The gist of the lawsuit is that federal pollution-reporting requirements must guarantee communities and emergency responders have access to information necessary to protect themselves against harmful exposure to hazardous substances like ammonia and hydrogen sulfide.

The suit claims that ammonia and hydrogen sulfide can contaminate air, water, and soil, and harm wildlife and the health of farm animals confined in factory farms.

According to the Animal Legal Defense Fund, the lawsuit points out that exemptions in the pollution reporting rules pose severe risks to communities by denying them the information necessary to stay safe from poisonous substances. By issuing the regulations, the EPA failed to follow the rulemaking process as required by the Administrative Procedure Act.

“CAFOs generate massive amounts of waste, contaminating air, drinking water, and surface waters, impacting the health of both people and animals,” a statement from the Animal Legal Defense Fund said.

Back to the action against Tyson Foods: The Organic Consumer Association filed a lawsuit earlier this year against Tyson Foods regarding the company's marketing efforts. The nonprofit says the company intends to “make consumers think their chicken products are produced in a humane and environmentally responsible manner, their actions demonstrate this is little more than an effort to sell more chicken.”

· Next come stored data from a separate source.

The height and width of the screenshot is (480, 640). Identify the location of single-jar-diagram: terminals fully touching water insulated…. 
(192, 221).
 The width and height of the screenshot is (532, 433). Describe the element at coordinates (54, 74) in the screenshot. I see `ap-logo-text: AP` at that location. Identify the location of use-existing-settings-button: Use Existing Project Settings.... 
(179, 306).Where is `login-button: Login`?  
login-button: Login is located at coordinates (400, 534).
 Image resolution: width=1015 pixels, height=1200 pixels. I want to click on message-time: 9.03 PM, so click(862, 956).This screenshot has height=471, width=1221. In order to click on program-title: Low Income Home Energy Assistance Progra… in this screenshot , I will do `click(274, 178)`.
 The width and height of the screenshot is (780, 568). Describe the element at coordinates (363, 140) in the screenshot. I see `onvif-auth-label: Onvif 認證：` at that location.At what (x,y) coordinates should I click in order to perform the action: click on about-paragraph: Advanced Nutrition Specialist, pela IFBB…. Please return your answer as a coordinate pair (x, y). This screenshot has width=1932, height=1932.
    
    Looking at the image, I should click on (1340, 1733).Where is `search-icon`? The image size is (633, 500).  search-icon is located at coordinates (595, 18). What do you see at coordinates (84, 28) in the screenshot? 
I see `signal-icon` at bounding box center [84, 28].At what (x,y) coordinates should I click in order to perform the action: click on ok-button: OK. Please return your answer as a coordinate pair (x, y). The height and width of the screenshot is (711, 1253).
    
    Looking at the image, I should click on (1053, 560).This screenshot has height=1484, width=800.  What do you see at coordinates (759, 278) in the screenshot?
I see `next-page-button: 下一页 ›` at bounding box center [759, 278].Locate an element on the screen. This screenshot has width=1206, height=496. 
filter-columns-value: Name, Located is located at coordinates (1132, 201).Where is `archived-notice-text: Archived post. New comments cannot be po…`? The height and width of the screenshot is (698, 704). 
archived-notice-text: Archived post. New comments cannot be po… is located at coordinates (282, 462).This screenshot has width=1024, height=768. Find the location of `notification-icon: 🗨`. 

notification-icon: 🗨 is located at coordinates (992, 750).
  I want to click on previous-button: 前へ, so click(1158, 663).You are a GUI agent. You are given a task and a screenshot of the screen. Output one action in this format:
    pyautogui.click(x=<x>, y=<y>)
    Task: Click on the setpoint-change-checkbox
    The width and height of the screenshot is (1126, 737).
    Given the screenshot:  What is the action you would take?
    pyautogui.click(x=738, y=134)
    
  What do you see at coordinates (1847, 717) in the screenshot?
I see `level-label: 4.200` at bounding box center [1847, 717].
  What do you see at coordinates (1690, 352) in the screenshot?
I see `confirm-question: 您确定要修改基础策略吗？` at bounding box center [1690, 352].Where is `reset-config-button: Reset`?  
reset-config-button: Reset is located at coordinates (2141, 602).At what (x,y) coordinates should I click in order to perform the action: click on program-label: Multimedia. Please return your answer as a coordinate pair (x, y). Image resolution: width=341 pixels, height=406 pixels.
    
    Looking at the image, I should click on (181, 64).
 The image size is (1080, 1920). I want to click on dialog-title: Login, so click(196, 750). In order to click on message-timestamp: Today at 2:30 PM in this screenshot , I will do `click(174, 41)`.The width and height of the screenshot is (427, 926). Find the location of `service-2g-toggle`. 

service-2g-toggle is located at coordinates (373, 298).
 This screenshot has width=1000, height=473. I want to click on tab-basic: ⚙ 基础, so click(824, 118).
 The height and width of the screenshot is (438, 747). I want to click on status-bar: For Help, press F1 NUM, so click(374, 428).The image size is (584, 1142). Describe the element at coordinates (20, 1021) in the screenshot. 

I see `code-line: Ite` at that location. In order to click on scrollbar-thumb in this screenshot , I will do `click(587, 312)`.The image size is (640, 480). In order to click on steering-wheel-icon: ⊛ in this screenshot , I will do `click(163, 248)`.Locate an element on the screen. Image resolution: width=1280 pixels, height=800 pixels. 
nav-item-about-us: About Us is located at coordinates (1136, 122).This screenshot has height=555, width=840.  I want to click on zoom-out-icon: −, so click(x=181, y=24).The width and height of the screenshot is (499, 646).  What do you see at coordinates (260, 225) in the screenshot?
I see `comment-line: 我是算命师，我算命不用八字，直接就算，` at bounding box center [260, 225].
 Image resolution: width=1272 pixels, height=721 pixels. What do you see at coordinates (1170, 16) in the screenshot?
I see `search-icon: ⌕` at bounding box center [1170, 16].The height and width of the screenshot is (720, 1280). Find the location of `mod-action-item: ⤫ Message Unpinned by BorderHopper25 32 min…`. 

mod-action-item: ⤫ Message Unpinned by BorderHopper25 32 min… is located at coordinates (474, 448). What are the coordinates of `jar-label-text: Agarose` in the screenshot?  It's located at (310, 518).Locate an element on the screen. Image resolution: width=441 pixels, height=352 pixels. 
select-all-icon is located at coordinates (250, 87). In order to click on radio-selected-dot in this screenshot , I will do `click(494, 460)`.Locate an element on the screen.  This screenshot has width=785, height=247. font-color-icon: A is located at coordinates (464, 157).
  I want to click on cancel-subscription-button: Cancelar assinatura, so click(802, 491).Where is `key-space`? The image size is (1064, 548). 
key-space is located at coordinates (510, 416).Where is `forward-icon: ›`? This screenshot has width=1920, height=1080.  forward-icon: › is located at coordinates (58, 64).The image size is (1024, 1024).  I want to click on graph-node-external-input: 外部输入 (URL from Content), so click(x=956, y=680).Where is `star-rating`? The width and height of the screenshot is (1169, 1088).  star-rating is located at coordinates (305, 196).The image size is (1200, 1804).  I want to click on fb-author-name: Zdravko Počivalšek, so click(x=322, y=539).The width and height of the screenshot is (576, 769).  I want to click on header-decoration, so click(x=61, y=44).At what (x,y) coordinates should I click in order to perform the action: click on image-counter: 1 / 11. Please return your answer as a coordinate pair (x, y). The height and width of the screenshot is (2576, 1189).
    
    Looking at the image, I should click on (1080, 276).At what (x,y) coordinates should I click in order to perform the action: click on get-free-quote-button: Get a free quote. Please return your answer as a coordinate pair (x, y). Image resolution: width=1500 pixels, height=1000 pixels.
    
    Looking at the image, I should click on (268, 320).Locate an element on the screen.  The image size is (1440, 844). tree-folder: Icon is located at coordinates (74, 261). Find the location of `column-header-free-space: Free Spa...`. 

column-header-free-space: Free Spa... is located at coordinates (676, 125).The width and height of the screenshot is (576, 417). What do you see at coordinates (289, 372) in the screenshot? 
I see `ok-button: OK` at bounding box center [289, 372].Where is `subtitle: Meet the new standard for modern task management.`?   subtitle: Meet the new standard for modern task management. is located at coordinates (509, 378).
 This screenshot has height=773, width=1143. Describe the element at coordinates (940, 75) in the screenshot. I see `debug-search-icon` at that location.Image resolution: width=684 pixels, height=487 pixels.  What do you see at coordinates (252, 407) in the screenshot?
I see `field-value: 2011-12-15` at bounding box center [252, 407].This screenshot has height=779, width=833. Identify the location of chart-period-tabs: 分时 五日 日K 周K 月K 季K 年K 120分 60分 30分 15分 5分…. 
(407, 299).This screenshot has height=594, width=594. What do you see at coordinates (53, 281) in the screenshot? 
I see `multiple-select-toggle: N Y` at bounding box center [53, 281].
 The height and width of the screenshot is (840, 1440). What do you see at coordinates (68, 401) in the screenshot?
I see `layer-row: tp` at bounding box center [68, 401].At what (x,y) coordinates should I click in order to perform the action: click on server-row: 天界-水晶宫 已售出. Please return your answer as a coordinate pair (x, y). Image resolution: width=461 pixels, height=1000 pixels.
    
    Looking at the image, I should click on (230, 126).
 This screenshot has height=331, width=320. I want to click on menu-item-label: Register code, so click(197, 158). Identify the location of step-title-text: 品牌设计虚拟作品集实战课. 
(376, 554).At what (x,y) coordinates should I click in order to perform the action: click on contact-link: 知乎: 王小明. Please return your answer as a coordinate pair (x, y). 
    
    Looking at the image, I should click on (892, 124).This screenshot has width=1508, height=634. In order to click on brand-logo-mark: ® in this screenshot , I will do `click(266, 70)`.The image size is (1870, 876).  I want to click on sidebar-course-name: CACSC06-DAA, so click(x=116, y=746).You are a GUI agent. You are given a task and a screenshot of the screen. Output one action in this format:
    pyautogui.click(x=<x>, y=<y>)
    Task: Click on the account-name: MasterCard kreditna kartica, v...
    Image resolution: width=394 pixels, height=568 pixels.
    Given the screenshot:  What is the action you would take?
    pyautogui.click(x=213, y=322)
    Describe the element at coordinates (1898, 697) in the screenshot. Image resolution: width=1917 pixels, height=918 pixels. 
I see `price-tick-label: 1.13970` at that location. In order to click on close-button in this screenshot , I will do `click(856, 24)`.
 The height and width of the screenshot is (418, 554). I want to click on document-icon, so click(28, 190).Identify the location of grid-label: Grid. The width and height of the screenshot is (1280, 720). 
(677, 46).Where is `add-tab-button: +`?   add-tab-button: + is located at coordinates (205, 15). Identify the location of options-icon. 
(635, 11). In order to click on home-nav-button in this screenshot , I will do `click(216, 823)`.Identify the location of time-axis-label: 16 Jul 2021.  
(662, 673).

Food & Water Watch says that Tyson dumped more than 20 million pounds of toxic pollutants into U.S. waterways and between 2013 and 2015. For example, one facility, the Mountaire slaughterhouse in Millsboro, Delaware, produces 2.4 million gallons of chicken waste each day, including manure, feathers, carcasses, organs, blood, dirt, and wastewater, which is stored in lagoons until the liquid waste and sprayed onto nearby disposal fields.

One massive problem with this, the organization states, is that the groundwater aquifer below the plant is the sole source of drinking water for the surrounding community.

While some communities face potential hurdles as a result of factory farms, other cities are taking a long-term view and reviewing farms’ potential impacts before letting such organizations set up shop.

There are currently about 20,000 factory farms in the U.S., according to data from the Environmental Protection Agency. From 2011 to 2017, the United States saw more than 1,400 new large-scale CAFOs established, a rise of 7.6%. Factory farms raise 99% of U.S. farm animals, according to the ASPCA.

Factory farming is a significant contributor to water and air pollution, as well as deforestation, producing more than 1 million tons of manure every day, which often contains undigested antibiotics.

“Factory farms pollute just like a factory,” said Jane Williams, chair of the Sierra Club’s national clean air team. “They need to report those emissions and seek ways to reduce them.”

In addition to animal waste and byproducts, the impact of factory farms on the environment is quite substantial.